▶ What you will do
1 – Summarize the court opinion in two sentences.
2 – Reproduce the stretch of the court opinion from "Court of Appeals" through "Cause No. DV-05-05985-F.".

▶ Passage to read
※

Court of Appeals of Texas, Fifth District, Dallas
Nov 14, 2006
No. 05-05-01309-CV (Tex. App. Nov. 14, 2006)

Opinion

No. 05-05-01309-CV

Opinion Filed November 14, 2006.

On Appeal from the 116th Judicial District Court, Dallas County, Texas, Trial Court Cause No. DV-05-05985-F.

Affirm.

Before Justices BRIDGES, FRANCIS, and MAZZANT.


MEMORANDUM OPINION


Preferred Capital, Inc. appeals the trial court's order vacating a domesticated foreign judgment obtained against Ward, Asel and Associates, P.C. In four issues, appellant argues the evidence is sufficient to subject appellee to personal jurisdiction in Ohio and the trial court abused its discretion in failing to sustain objections to appellee's affidavit and by allowing appellee to block postjudgment discovery. We affirm.

Appellee is a tax accounting office in Dallas, Texas. On November 26, 2003, appellee entered into two separate telecommunications equipment leases with NorVergence, Inc., a New Jersey corporation. Five days later, NorVergence notified appellee that the agreements had been transferred to appellant and provided appellant's address in Ohio to make the lease payments. Appellee made payments to appellant at its Ohio address for six months but then defaulted. Appellant sued appellee in Summit County, Ohio to collect the sums due on the leases. Ultimately, the Ohio court granted a nunc pro tunc default judgment against appellee, awarding appellant $46,524.94 plus interest.

Appellant filed an authenticated copy of the judgment, along with notice of its filing, with the district clerk of Dallas County in accordance with chapter 35 of the Texas Civil Practice and Remedies Code. See Tex. Civ. Prac. Rem. Code Ann. § 35.003 (Vernon 1997). Appellee responded with a motion to vacate the judgment arguing, among other things, that it was not subject to the jurisdiction of the Ohio court. Attached to the motion was the affidavit of appellee's vice president, Tom Asel.

※

▶ Provided data
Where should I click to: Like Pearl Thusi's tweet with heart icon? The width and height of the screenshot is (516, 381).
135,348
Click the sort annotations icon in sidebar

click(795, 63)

※

▶ Answers to the exercises
1 – Preferred Capital, Inc. appeals a Texas trial court's order vacating an Ohio default judgment it won against Ward, Asel and Associates, P.C., a Dallas tax accounting office that stopped paying on telecommunications equipment leases first made with NorVergence, Inc. and then transferred to Preferred Capital. After Preferred Capital filed the judgment in Dallas County, the accounting office moved to vacate it, arguing among other things that it was not subject to the Ohio court's jurisdiction, and the appeals court affirms.

2 –
Court of Appeals of Texas, Fifth District, Dallas
Nov 14, 2006
No. 05-05-01309-CV (Tex. App. Nov. 14, 2006)

Opinion

No. 05-05-01309-CV

Opinion Filed November 14, 2006.

On Appeal from the 116th Judicial District Court, Dallas County, Texas, Trial Court Cause No. DV-05-05985-F.